Summary
A gilded cage of orchids and unpaid bills: Shirley Moreland, silk-robed heiress to a name rather than a fortune, learns that every champagne bubble in her mansion has been underwritten by Ralph Stuart, her father’s cadaverous confidant whose wallet yawns wider than his mouth. The dead patriarch’s posthumous edict—marry Stuart or be cast into the abyss of poverty—turns filial piety into a bridal noose. Wedded, she becomes a porcelain doll on a mahogany shelf, until Gerald Halsted—aristocratic jawline, eyes like absinthe lit by moonlight—slides back into view, trailing the ozone of a love she thought cremated. But Halsted is no mere ghost of passion; he is a mesmeric puppeteer, his voice a velvet scalpel that rewrites her will. Under his spell Shirley tips crystalline poison into Stuart’s bedtime cordial, watches the old man’s pupils bloom black, hears the rattle of a fortune settling into her sister Helen’s lap instead of her own. The betrayal crests when Halsted pivots toward the unscathed Helen—blonde, biddable, bankable—leaving Shirley shackled to guilt in an empty boudoir. Salvation arrives via Walton Maynard, young neurologist with a pocket-watch and a mind like a steel trap; he uncorks Halsted’s confession at the altar, shattering the hypnotist’s hold and restoring the narrative’s moral ledger at the cost of Shirley’s forever-tarnished soul.
Synopsis
Shirley Moreland, Born and raised in the lap of luxury, Shirley Moreland suddenly finds that she has not been living upon the income left to her by her late father, but upon the generosity of Ralph Stuart, a life-long friend of her father's. Discovering that it was her father's wish that she should marry the aged Stuart, Shirley consents, although she does not love him.

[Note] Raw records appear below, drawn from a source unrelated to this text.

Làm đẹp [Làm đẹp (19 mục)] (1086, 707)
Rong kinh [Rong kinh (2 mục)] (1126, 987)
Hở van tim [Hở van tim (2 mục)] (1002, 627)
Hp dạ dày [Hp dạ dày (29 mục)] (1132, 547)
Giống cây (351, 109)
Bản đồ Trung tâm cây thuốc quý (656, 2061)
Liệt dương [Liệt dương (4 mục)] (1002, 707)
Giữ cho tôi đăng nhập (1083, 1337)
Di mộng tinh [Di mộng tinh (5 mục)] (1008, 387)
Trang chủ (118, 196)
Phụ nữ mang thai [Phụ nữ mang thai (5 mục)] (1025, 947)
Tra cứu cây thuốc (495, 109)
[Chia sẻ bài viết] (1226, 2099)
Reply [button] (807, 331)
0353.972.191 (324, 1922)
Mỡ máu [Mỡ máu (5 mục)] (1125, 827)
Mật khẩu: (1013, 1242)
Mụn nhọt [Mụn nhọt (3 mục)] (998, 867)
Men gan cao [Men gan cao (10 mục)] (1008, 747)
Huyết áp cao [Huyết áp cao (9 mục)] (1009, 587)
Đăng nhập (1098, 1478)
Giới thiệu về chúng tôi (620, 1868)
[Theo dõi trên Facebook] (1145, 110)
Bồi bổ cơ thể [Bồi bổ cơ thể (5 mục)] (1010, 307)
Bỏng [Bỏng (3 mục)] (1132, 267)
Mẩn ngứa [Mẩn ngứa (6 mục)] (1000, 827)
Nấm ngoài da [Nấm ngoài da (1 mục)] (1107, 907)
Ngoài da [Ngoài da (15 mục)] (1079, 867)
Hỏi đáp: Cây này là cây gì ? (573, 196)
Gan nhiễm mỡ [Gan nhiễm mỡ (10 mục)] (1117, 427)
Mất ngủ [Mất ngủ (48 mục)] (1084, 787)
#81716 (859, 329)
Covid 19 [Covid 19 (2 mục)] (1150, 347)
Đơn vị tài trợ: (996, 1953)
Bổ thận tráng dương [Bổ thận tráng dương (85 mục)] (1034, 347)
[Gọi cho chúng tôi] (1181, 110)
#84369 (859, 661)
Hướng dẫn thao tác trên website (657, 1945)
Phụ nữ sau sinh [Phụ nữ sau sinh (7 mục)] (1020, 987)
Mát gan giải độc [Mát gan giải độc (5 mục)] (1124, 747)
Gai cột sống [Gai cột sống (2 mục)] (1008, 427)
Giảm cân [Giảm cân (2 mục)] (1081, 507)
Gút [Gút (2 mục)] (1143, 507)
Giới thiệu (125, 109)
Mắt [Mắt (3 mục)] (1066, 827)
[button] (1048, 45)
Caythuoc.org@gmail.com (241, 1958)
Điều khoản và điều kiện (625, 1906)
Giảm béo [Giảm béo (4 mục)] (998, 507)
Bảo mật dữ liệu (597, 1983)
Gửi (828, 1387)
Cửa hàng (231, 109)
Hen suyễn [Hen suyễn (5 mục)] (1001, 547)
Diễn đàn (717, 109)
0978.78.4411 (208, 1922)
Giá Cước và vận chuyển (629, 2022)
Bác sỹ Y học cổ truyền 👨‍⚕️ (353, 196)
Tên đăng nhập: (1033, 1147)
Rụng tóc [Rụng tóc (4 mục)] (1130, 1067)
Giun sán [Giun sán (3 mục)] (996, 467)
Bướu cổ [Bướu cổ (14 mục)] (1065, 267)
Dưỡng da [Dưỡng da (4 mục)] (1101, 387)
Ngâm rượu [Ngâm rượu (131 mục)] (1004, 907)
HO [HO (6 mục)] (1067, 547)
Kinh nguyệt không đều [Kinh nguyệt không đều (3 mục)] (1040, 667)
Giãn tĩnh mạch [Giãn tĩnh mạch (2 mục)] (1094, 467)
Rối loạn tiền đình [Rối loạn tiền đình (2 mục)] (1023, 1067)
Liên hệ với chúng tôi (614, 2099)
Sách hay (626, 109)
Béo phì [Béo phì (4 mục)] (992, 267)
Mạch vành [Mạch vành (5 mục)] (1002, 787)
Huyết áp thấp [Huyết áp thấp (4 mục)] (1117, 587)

Soon after, she encounters Gerald Halsted, her former sweetheart, and the old love is rekindled. With the power of hypnotism, Halsted forces Shirley to disobey her marriage vows and poison her husband. She does so, and after the reading of the will in which Stuart leaves the bulk of his estate to Shirley's sister Helen, Halsted forsakes Shirley for her sister. As the marriage ceremony is about to take place, Walton Maynard, a young doctor who understands hypnotic powers, forces Halsted to confess to the crime and thus frees Helen from the fate that befell her sister.